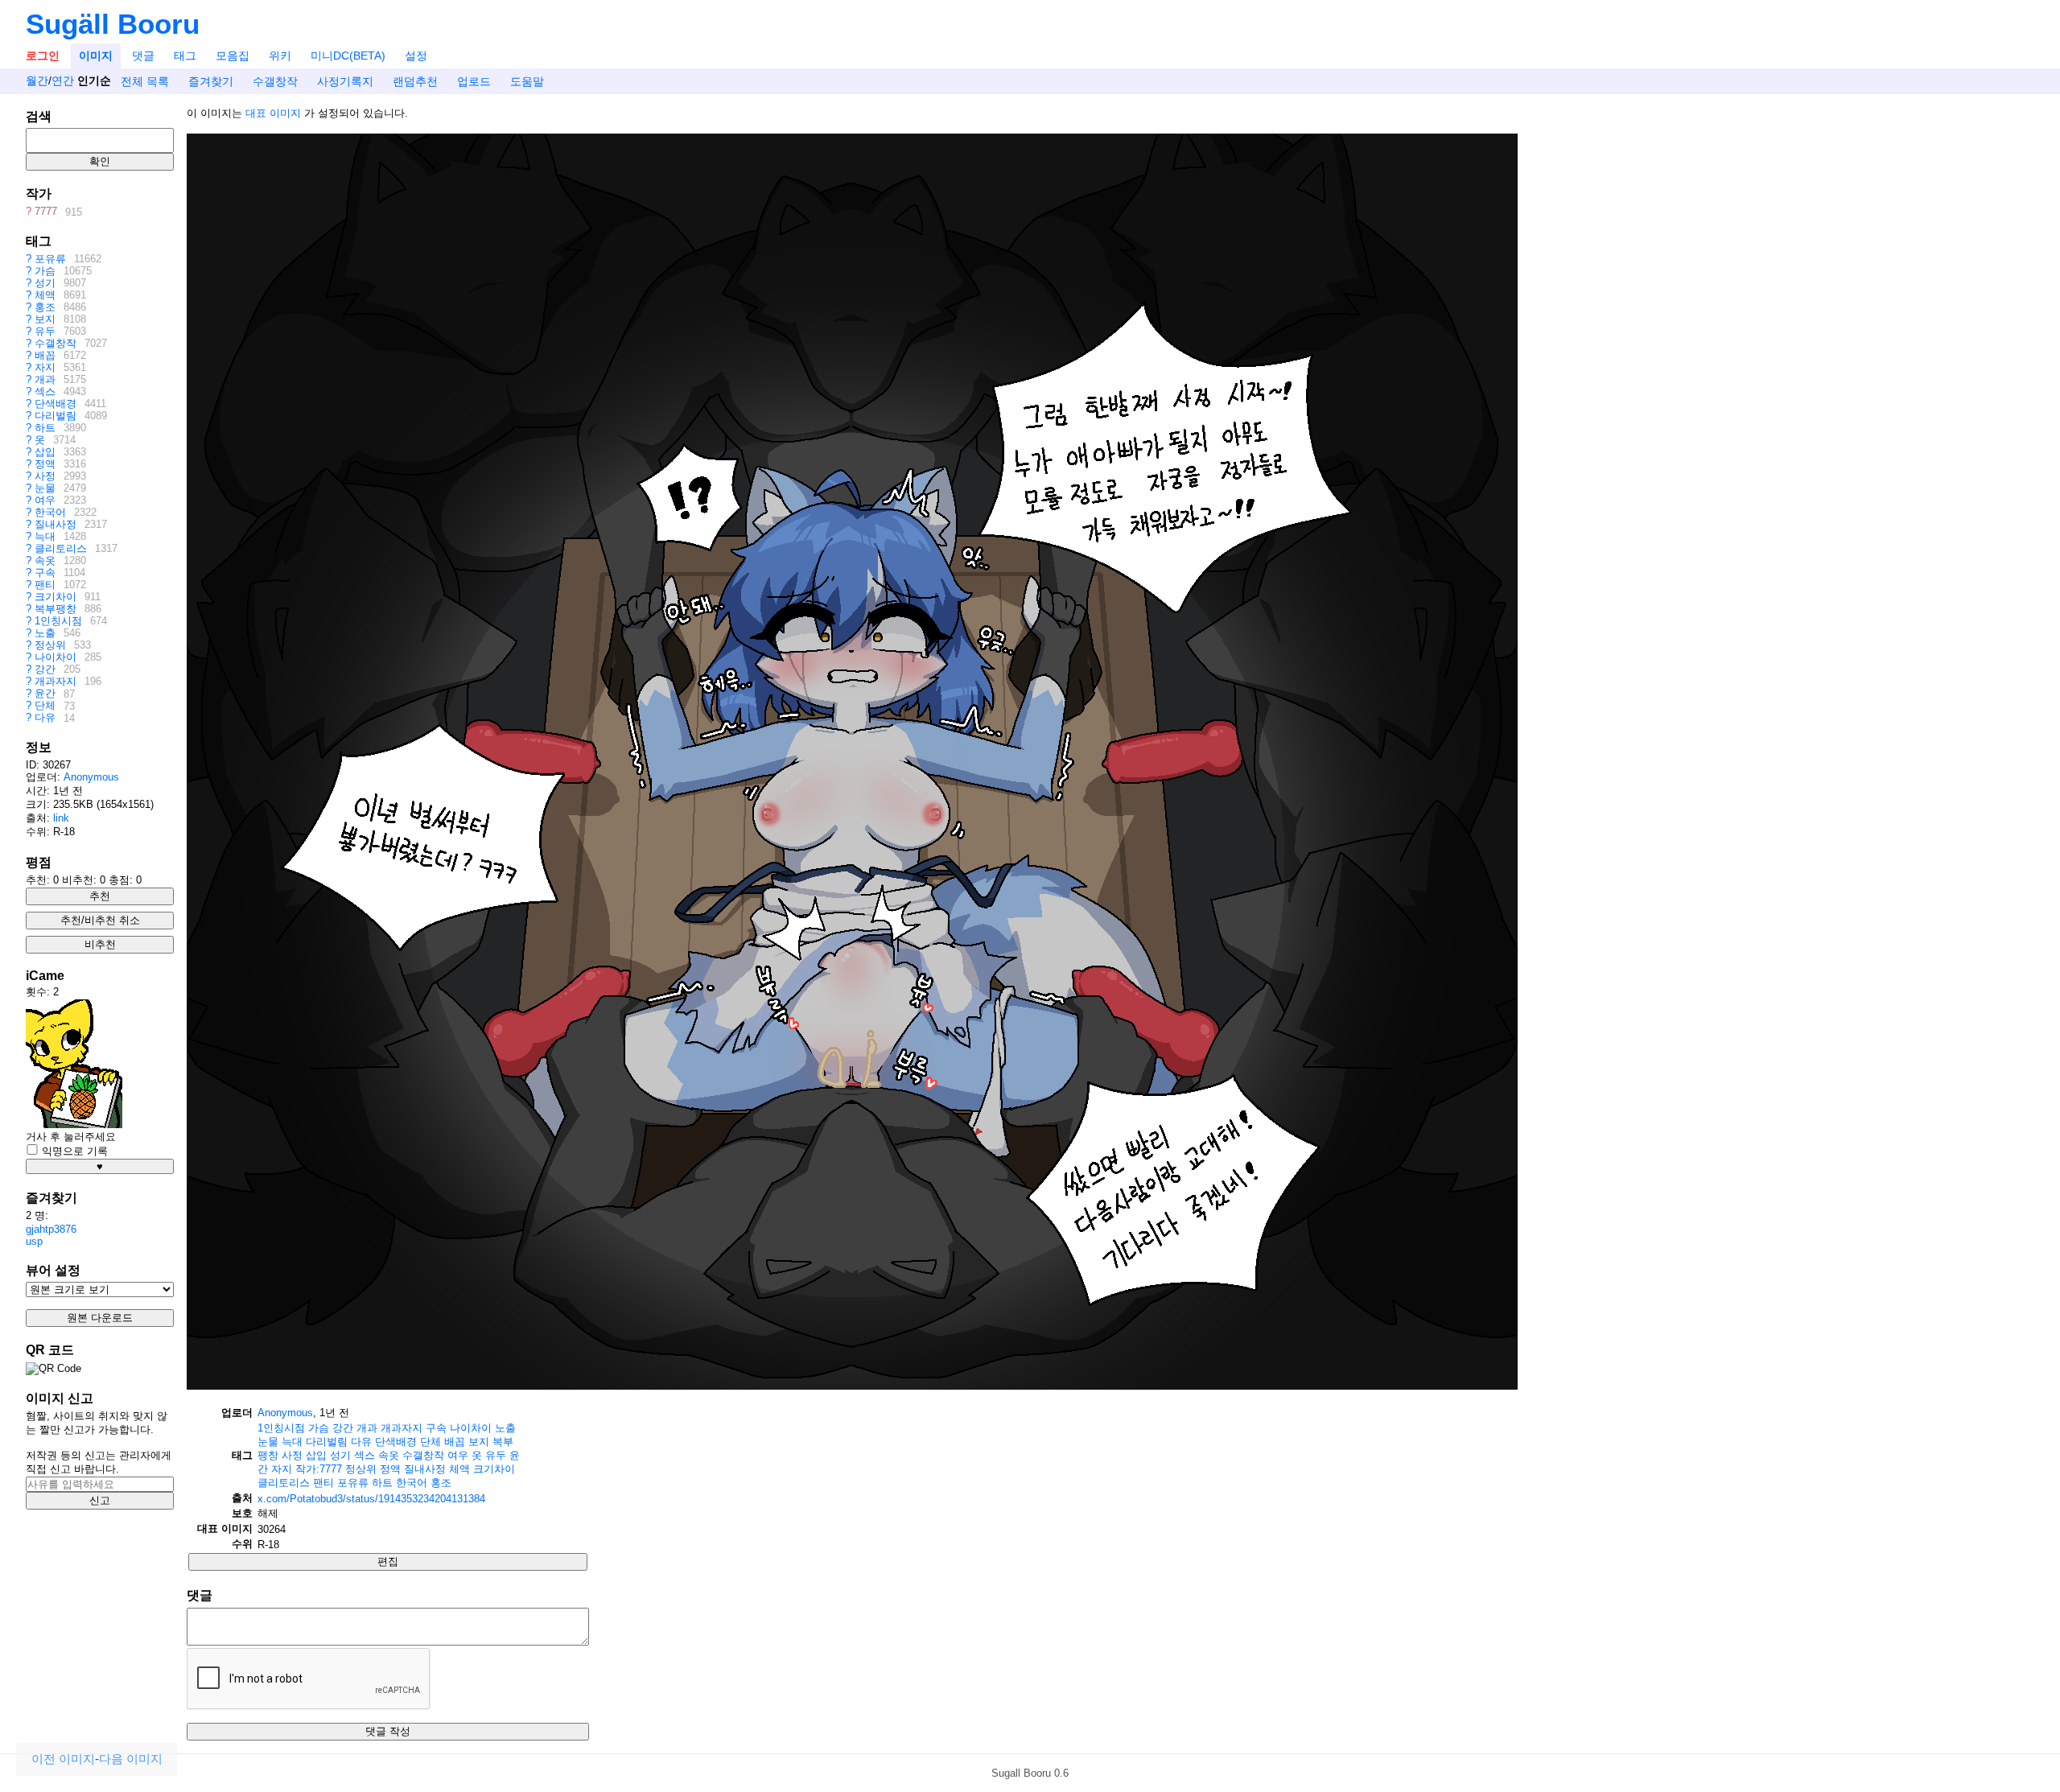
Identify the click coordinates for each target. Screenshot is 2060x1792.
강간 (45, 669)
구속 (45, 572)
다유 (45, 718)
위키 (280, 55)
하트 (45, 428)
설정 (416, 55)
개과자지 (55, 681)
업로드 (474, 81)
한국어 (50, 512)
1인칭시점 (58, 621)
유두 (45, 331)
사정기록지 (345, 81)
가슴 (45, 271)
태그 (185, 55)
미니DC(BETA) (348, 55)
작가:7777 (318, 1469)
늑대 (45, 536)
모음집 (232, 55)
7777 (46, 212)
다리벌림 (55, 416)
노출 (45, 633)
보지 (45, 319)
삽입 (45, 452)
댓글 (143, 55)
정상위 (50, 645)
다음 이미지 (131, 1758)
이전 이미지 (63, 1758)
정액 (45, 464)
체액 (45, 295)
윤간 (45, 694)
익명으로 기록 (73, 1151)
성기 (45, 283)
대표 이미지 (273, 113)
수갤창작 (275, 81)
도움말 (527, 81)
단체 (45, 706)
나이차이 (55, 657)
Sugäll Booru (113, 23)
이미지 (96, 55)
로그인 (43, 55)
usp (34, 1241)
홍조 (45, 307)
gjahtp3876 (51, 1229)
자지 (45, 367)
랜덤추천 (415, 81)
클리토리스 (61, 548)
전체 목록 (145, 81)
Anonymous (91, 777)
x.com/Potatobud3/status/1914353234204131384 (371, 1499)
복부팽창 (55, 609)
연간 (63, 81)
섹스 (45, 391)
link (61, 818)
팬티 (45, 585)
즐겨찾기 (210, 81)
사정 (45, 476)
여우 (45, 500)
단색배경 (55, 404)
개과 (45, 379)
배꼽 (45, 355)
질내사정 (55, 524)
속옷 (45, 560)
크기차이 (55, 597)
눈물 (45, 488)
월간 (37, 81)
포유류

###

== EXERCISE ==
All entries above are to be set down word for word, and the pictures are to be left out.

== EXERCISE SOLUTION ==
Identify the click coordinates for each target. Screenshot is 2060x1792.
강간 (45, 669)
구속 (45, 572)
다유 (45, 718)
위키 (280, 55)
하트 (45, 428)
설정 (416, 55)
개과자지 (55, 681)
업로드 (474, 81)
한국어 (50, 512)
1인칭시점 (58, 621)
유두 (45, 331)
사정기록지 (345, 81)
가슴 (45, 271)
태그 (185, 55)
미니DC(BETA) (348, 55)
작가:7777 (318, 1469)
늑대 (45, 536)
모음집 (232, 55)
7777 (46, 212)
다리벌림 (55, 416)
노출 (45, 633)
보지 (45, 319)
삽입 (45, 452)
댓글 (143, 55)
정상위 (50, 645)
다음 이미지 (131, 1758)
이전 이미지 (63, 1758)
정액 (45, 464)
체액 (45, 295)
윤간 (45, 694)
익명으로 기록 (73, 1151)
성기 (45, 283)
대표 이미지 (273, 113)
수갤창작 (275, 81)
도움말 (527, 81)
단체 (45, 706)
나이차이 (55, 657)
Sugäll Booru (113, 23)
이미지 (96, 55)
로그인 (43, 55)
usp (34, 1241)
홍조 (45, 307)
gjahtp3876 (51, 1229)
자지 (45, 367)
랜덤추천 (415, 81)
클리토리스 (61, 548)
전체 목록 (145, 81)
Anonymous (91, 777)
x.com/Potatobud3/status/1914353234204131384 (371, 1499)
복부팽창 (55, 609)
연간 (63, 81)
섹스 (45, 391)
link (61, 818)
팬티 (45, 585)
즐겨찾기 (210, 81)
사정 (45, 476)
여우 (45, 500)
단색배경 (55, 404)
개과 (45, 379)
배꼽 (45, 355)
질내사정 (55, 524)
속옷 (45, 560)
크기차이 (55, 597)
눈물 (45, 488)
월간 (37, 81)
포유류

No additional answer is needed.